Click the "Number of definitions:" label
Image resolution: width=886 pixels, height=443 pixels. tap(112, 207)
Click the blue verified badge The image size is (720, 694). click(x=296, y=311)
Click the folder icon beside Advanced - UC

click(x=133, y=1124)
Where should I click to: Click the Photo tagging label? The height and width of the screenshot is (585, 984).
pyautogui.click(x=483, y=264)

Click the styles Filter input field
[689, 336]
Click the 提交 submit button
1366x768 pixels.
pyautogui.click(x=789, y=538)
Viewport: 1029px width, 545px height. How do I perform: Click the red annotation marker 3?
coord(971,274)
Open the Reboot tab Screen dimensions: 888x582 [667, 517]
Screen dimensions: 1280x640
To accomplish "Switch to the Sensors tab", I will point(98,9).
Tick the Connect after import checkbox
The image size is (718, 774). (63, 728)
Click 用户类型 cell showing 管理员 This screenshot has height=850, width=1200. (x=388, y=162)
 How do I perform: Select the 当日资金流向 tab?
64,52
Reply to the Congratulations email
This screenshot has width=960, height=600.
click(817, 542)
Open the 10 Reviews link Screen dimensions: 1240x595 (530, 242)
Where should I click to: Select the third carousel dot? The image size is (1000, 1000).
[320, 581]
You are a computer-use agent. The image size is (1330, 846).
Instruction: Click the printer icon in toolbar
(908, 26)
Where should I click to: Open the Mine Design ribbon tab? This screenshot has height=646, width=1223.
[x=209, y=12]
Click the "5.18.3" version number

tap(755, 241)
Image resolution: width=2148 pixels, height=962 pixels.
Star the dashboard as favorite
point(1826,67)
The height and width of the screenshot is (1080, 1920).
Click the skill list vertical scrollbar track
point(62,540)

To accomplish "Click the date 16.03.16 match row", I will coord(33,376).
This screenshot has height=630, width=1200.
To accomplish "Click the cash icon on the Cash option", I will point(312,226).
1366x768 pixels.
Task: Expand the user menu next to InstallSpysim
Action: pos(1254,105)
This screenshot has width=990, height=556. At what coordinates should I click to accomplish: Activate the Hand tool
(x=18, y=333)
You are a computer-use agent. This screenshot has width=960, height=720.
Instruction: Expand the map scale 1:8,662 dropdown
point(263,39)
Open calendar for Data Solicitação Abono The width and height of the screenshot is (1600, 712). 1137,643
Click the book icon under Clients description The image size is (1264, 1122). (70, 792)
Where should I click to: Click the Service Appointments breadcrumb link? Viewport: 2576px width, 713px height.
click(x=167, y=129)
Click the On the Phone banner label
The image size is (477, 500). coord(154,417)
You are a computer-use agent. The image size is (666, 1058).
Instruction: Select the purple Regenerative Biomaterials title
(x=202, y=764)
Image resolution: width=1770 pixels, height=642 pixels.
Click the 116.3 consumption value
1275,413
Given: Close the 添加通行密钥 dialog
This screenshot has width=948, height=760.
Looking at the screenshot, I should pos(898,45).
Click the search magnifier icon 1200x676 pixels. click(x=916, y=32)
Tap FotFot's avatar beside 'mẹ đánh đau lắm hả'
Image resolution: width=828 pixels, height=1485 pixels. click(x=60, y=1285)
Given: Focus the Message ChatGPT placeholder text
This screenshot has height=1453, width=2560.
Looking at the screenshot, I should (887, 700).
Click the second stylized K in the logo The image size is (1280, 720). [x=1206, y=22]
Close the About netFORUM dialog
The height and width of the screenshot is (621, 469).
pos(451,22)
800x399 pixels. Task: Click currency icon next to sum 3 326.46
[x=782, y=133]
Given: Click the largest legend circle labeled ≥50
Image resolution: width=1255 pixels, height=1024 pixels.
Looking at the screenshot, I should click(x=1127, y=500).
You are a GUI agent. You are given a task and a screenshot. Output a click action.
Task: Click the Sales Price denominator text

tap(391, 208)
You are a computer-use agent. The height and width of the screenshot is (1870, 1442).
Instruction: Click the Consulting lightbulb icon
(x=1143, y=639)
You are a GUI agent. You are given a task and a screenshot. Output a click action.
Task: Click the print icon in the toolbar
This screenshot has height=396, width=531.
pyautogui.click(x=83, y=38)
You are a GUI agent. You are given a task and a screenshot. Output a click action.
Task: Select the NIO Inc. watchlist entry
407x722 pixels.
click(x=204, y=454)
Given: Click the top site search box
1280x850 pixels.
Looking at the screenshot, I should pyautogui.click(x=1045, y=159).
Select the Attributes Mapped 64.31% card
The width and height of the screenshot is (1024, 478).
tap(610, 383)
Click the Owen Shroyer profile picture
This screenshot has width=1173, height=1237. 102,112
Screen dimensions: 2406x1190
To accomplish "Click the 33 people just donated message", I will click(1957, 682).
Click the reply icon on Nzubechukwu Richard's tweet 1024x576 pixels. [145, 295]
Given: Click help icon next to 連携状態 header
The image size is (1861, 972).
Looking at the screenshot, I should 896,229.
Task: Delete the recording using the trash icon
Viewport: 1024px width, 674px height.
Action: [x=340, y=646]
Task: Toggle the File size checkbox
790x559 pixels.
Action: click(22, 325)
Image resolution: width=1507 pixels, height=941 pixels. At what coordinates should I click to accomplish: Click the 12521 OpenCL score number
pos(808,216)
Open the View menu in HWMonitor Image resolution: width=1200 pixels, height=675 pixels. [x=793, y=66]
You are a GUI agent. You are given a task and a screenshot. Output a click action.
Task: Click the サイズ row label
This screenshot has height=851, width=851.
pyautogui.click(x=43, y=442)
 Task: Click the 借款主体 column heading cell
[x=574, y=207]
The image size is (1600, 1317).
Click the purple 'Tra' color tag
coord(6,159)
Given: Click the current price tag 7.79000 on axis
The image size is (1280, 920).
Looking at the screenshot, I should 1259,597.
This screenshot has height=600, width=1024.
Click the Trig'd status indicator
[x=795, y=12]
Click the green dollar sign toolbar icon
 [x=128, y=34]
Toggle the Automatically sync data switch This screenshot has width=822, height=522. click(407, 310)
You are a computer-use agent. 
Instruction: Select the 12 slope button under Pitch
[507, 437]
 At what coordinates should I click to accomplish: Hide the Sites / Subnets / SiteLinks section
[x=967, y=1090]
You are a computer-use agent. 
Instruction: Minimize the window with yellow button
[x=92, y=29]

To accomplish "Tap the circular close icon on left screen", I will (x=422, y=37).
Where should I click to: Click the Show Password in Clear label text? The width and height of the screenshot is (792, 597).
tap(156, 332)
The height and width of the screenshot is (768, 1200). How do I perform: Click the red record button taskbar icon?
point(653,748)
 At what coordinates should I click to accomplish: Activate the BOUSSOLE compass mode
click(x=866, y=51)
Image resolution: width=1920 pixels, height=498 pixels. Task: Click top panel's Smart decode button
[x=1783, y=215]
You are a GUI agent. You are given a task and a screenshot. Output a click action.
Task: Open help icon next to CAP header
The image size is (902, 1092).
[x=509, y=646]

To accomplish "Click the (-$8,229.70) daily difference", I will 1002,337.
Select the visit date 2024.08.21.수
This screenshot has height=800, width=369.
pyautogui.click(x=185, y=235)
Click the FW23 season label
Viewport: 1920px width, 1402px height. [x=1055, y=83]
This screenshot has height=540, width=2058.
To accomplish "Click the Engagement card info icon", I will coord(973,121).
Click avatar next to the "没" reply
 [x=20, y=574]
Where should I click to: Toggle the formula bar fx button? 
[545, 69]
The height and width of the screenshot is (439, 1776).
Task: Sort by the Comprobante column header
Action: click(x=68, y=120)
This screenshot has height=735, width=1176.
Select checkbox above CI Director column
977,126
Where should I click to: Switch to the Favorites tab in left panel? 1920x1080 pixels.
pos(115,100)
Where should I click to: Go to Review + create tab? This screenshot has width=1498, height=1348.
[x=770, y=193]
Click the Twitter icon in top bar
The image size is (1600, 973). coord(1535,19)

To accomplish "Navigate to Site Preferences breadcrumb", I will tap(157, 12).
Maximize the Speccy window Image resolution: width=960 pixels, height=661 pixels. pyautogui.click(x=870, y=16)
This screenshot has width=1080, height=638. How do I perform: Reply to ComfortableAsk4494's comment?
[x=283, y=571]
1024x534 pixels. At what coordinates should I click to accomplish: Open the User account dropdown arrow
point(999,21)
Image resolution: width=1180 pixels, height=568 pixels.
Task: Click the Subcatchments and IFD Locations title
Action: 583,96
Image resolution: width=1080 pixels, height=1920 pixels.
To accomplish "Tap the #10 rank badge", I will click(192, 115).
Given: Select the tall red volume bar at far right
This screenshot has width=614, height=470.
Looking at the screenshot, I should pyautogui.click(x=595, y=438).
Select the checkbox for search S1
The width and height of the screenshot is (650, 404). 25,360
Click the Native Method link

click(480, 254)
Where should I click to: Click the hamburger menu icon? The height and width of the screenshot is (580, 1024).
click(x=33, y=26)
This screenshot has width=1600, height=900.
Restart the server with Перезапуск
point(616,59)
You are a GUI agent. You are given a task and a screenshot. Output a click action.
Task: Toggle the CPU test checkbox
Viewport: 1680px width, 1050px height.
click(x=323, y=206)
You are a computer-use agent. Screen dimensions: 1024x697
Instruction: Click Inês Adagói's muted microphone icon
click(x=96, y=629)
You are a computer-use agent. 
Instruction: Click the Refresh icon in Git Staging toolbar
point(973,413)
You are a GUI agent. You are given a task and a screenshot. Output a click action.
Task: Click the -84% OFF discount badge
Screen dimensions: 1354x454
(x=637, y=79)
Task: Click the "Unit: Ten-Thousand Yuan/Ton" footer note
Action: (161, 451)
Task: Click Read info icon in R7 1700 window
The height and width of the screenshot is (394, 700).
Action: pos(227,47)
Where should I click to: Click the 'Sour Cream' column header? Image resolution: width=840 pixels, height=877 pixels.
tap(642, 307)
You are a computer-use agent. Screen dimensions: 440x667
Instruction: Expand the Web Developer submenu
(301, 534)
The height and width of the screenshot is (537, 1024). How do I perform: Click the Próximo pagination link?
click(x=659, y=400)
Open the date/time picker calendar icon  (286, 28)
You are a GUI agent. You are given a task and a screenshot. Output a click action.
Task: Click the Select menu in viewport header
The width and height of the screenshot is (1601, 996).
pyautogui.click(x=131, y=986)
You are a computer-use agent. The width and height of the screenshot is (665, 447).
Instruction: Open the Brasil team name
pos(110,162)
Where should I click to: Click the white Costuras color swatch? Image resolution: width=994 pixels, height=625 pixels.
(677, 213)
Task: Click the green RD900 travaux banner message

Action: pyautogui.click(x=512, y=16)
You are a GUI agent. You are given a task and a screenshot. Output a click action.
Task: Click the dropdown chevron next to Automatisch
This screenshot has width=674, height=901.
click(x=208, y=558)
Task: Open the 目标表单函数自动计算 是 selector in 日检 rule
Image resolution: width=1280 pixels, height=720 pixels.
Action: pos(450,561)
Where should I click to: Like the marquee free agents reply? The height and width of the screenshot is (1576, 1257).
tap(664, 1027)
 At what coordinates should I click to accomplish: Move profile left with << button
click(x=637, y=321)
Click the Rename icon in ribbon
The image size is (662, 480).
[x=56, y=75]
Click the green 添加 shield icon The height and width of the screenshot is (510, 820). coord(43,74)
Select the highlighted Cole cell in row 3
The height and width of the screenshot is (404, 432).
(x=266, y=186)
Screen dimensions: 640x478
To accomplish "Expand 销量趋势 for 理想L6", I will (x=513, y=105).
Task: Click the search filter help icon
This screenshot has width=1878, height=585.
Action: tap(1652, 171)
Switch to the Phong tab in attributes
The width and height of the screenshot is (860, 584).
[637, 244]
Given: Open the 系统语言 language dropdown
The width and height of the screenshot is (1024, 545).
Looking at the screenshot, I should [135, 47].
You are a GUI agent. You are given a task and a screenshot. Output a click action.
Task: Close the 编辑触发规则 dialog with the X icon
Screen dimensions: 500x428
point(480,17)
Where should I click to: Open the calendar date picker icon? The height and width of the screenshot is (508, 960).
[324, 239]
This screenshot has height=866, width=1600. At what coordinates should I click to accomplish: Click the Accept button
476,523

--*--

*TASK*:
Go through the lines above and copy any that contain "help".

*TASK RESPONSE*:
Given: Click help icon next to 連携状態 header
Task: Open help icon next to CAP header
Task: Click the search filter help icon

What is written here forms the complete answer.